Auch in Stuttgart gehen am Sonntag Menschen aus Solidarität mit jüdischen Mitbürgern und antisemitisch motivierten Hass auf die Straße. Foto: dpa/Michael Kappeler

In Stuttgart wird es am Sonntag eine Solidaritätskundgebung für die jüdische Gemeinde in Deutschland und die Opfer des antisemitisch motivierten Anschlags von Halle geben. OB Fritz Kuhn (Grüne) ruft die Stuttgarter Bürger zur Teilnahme auf.

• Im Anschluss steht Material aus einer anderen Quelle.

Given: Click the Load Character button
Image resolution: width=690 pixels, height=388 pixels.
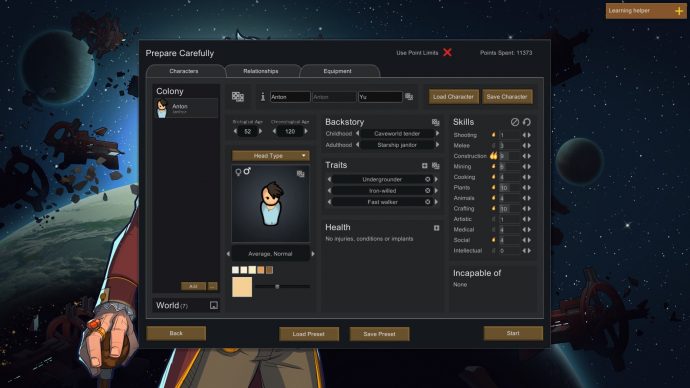Looking at the screenshot, I should [x=453, y=97].
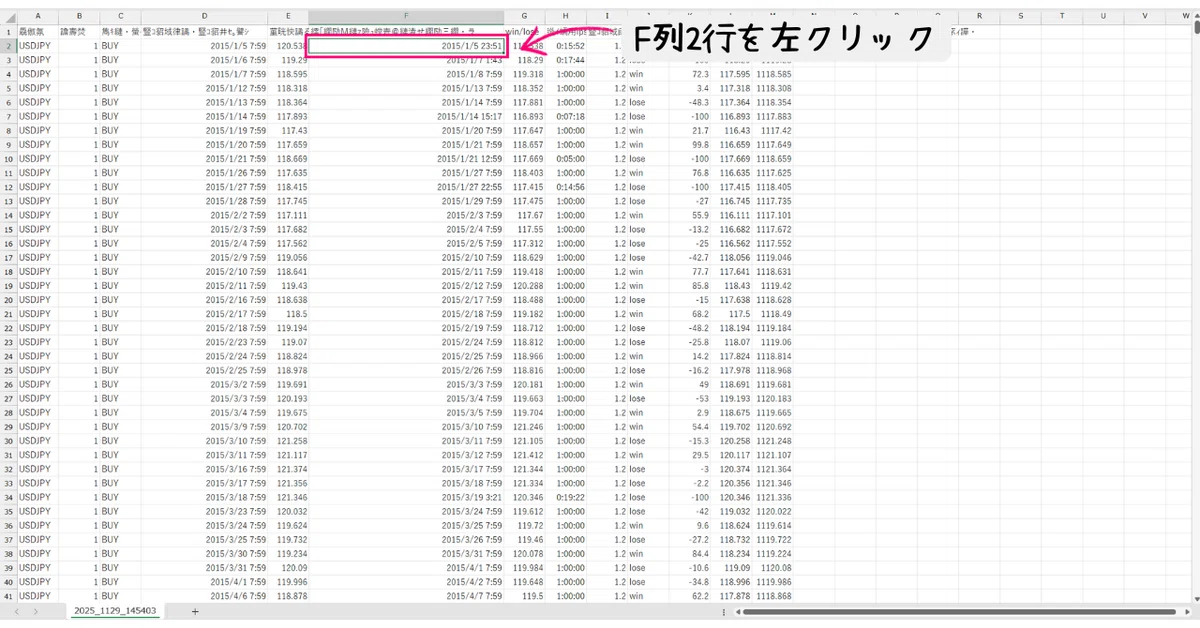Screen dimensions: 1200x628
Task: Select column A header
Action: click(x=38, y=16)
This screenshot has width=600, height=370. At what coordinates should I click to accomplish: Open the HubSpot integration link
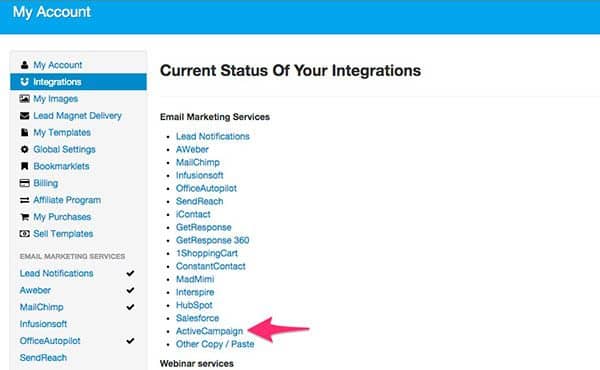tap(194, 305)
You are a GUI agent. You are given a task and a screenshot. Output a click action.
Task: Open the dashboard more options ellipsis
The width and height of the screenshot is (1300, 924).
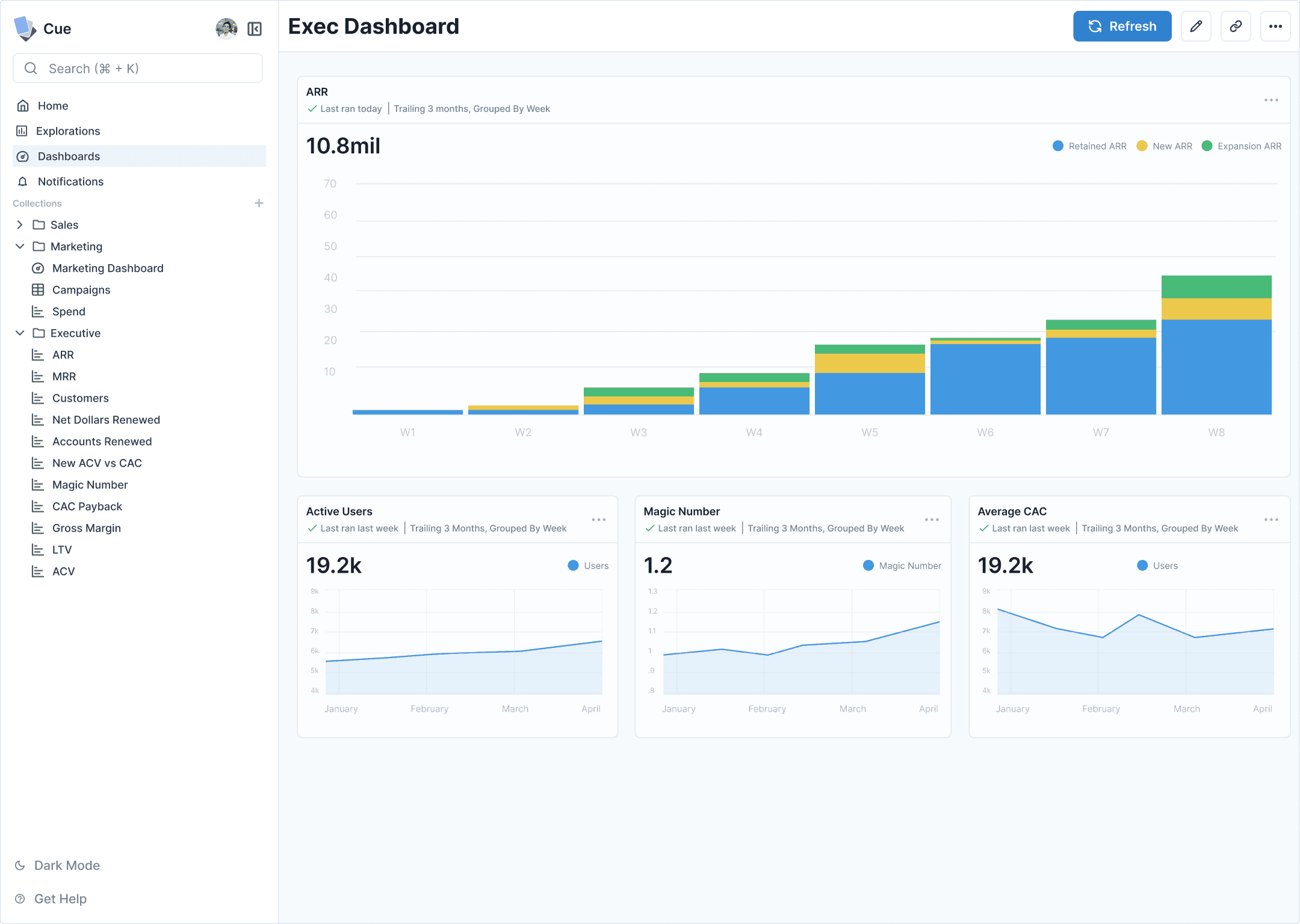pyautogui.click(x=1275, y=26)
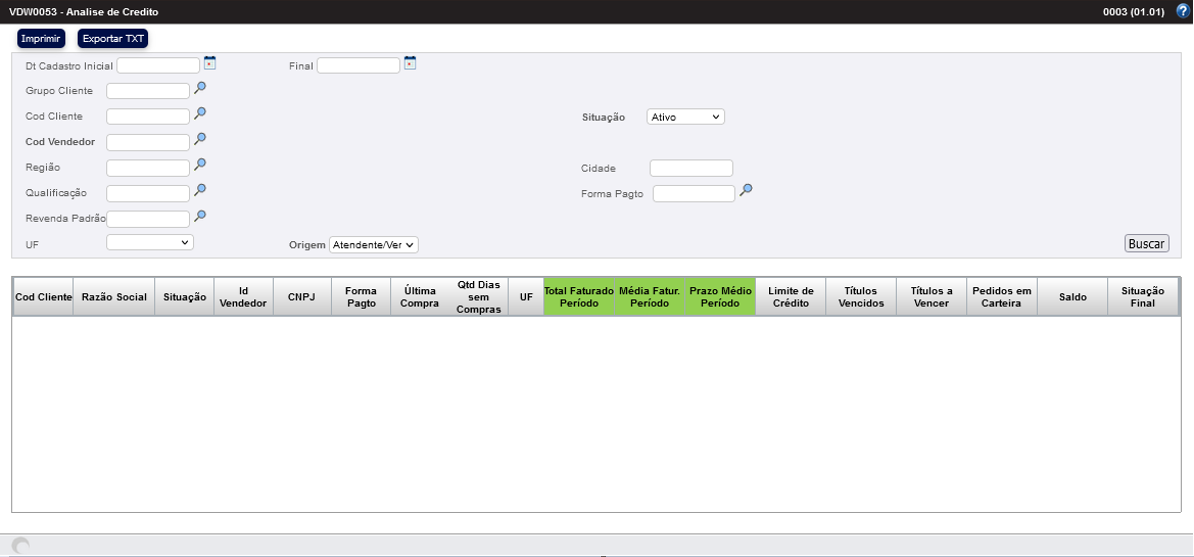The image size is (1194, 557).
Task: Open calendar picker for Final date
Action: point(410,64)
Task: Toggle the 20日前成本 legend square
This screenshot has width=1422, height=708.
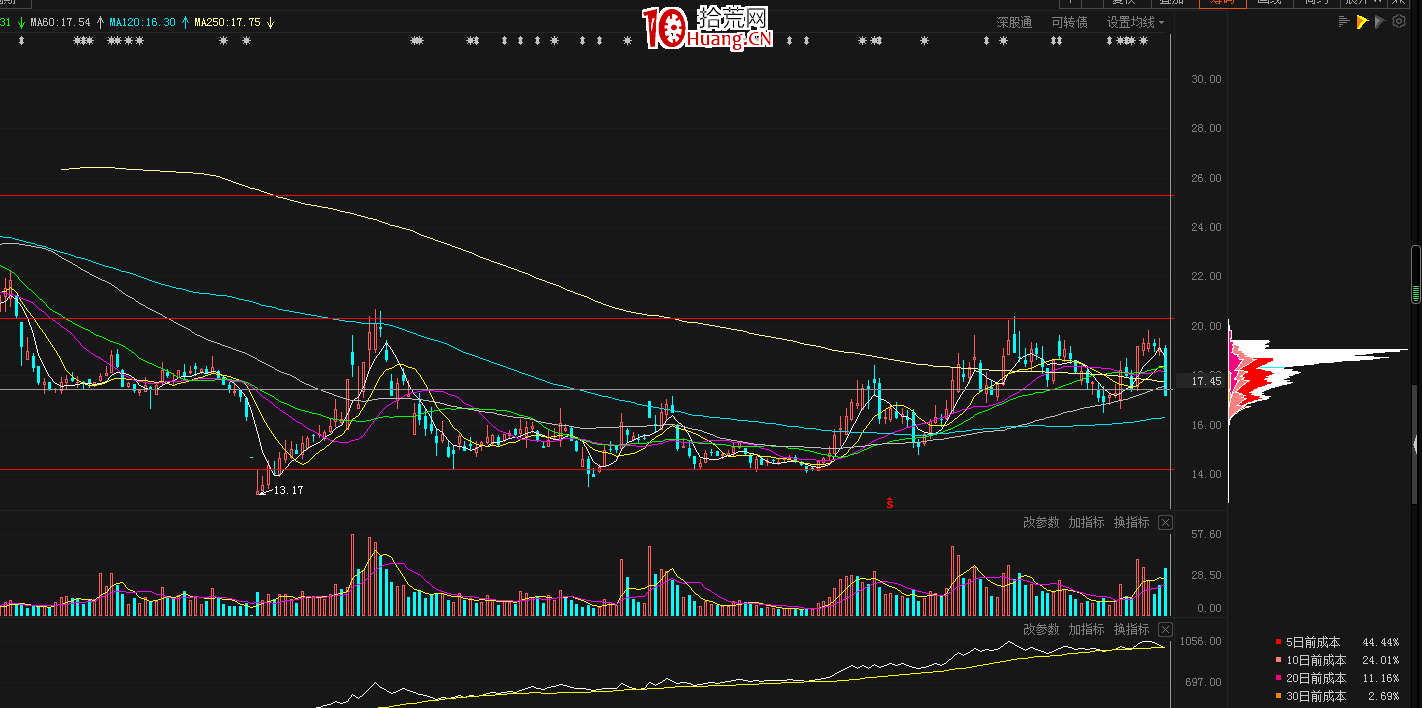Action: 1278,678
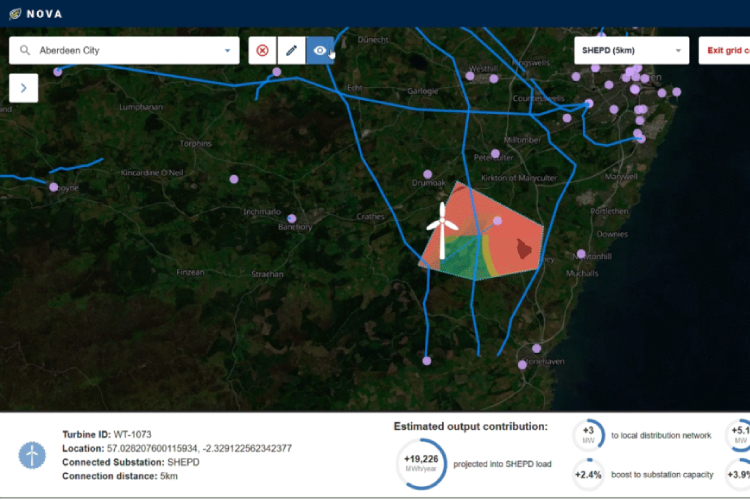Screen dimensions: 750x500
Task: Open the Aberdeen City location dropdown
Action: [227, 51]
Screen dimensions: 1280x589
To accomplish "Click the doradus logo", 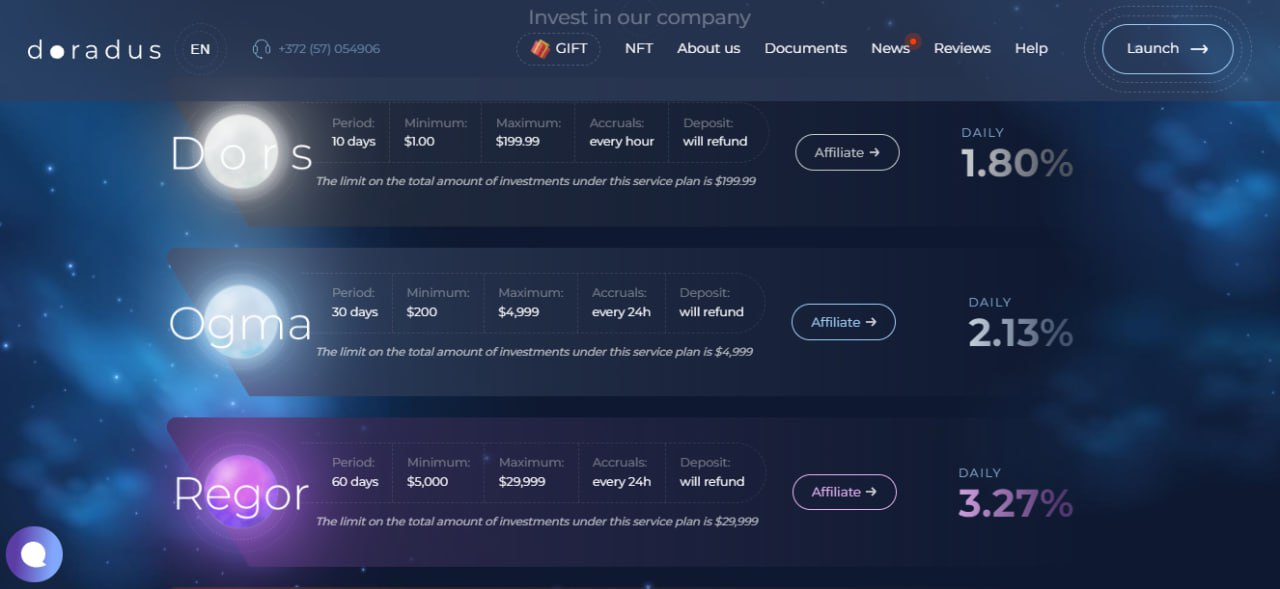I will (94, 49).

Stuttgart - Vor der Hospitalkirche findet am Sonntag, 17 Uhr, eine Solidaritätskundgebung für die Opfer des antisemitisch motivierten Anschlags in Halle und für die jüdische Gemeinde in Deutschland statt. Als Redner ist unter anderem Oberbürgermeister Fritz Kuhn (Grüne) angekündigt. Kuhn rief am Freitag die Stuttgarter Bürger zur regen Teilnahme an der Veranstaltung auf: „Zeigen Sie durch Ihre Anwesenheit Ihre Verbundenheit mit den jüdischen Mitbürgern und Ihr Einstehen gegen Hass in jeder Form.“

Außer dem OB werden auch Bürgermeisterin Isabel Fezer (FDP) sowie Bürgermeister Martin Schairer (CDU) an der Kundgebung teilnehmen. Organisiert wird die Veranstaltung von der Türkischen Gemeinde Baden-Württemberg und dem Lernort Geschichte, einer Einrichtung der Stuttgarter Jugendhausgesellschaft.